The right approach, we’ve found, is to identify a crucial slice of the business and rethink it completely. Introducing changes throughout an entire core process, journey, or function—what we call a domain—will lead to a major improvement in performance that isolated local applications simply cannot match. It also will enable each AI initiative to build off the previous one by, for example, reusing data or advancing capabilities for a common set of stakeholders. We’ve seen this approach trigger an organic cycle of change within domains and, ultimately, build momentum for the use of AI throughout the larger organization as business leaders and employees see it work. Moreover, this approach promotes a mindset of continuous improvement in the workforce, which is crucial because AI technology is advancing rapidly, requiring organizations to think of AI transformations as ongoing rather than one-time efforts.

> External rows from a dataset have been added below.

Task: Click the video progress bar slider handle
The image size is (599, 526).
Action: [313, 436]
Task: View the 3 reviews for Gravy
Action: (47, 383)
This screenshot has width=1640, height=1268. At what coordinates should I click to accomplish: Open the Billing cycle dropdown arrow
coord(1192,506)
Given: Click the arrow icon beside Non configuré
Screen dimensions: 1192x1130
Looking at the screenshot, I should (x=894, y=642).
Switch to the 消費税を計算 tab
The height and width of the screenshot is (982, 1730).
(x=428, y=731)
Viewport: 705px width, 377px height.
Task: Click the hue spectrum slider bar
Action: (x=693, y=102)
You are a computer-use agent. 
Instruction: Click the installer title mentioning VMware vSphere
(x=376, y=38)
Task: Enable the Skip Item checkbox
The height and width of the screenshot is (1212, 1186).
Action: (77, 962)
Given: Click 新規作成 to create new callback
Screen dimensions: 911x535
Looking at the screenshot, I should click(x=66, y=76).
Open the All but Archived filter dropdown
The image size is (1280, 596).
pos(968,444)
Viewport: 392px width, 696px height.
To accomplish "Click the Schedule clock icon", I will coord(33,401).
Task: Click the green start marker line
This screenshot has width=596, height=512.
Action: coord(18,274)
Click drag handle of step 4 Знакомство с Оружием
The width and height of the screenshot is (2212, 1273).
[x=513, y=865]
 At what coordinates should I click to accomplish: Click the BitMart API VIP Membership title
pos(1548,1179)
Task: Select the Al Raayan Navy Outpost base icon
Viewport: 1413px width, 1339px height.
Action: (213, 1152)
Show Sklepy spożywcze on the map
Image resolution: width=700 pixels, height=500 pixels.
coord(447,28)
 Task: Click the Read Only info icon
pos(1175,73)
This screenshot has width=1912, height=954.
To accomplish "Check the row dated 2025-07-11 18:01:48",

Ultimately, the companies that can’t take full advantage of AI will be sidelined by those that can—as we already see happening in several industries, like auto manufacturing and financial services. The good news is that over the past year many companies (even firms with limited analytics capabilities) have begun developing the skills required to capture AI opportunities, as the Covid-19 crisis forced them to alter the way they did business almost overnight. Now the challenge will be applying those skills to pull off larger initiatives. (To find out if you haven’t scoped your initiatives correctly, see the following sidebar.)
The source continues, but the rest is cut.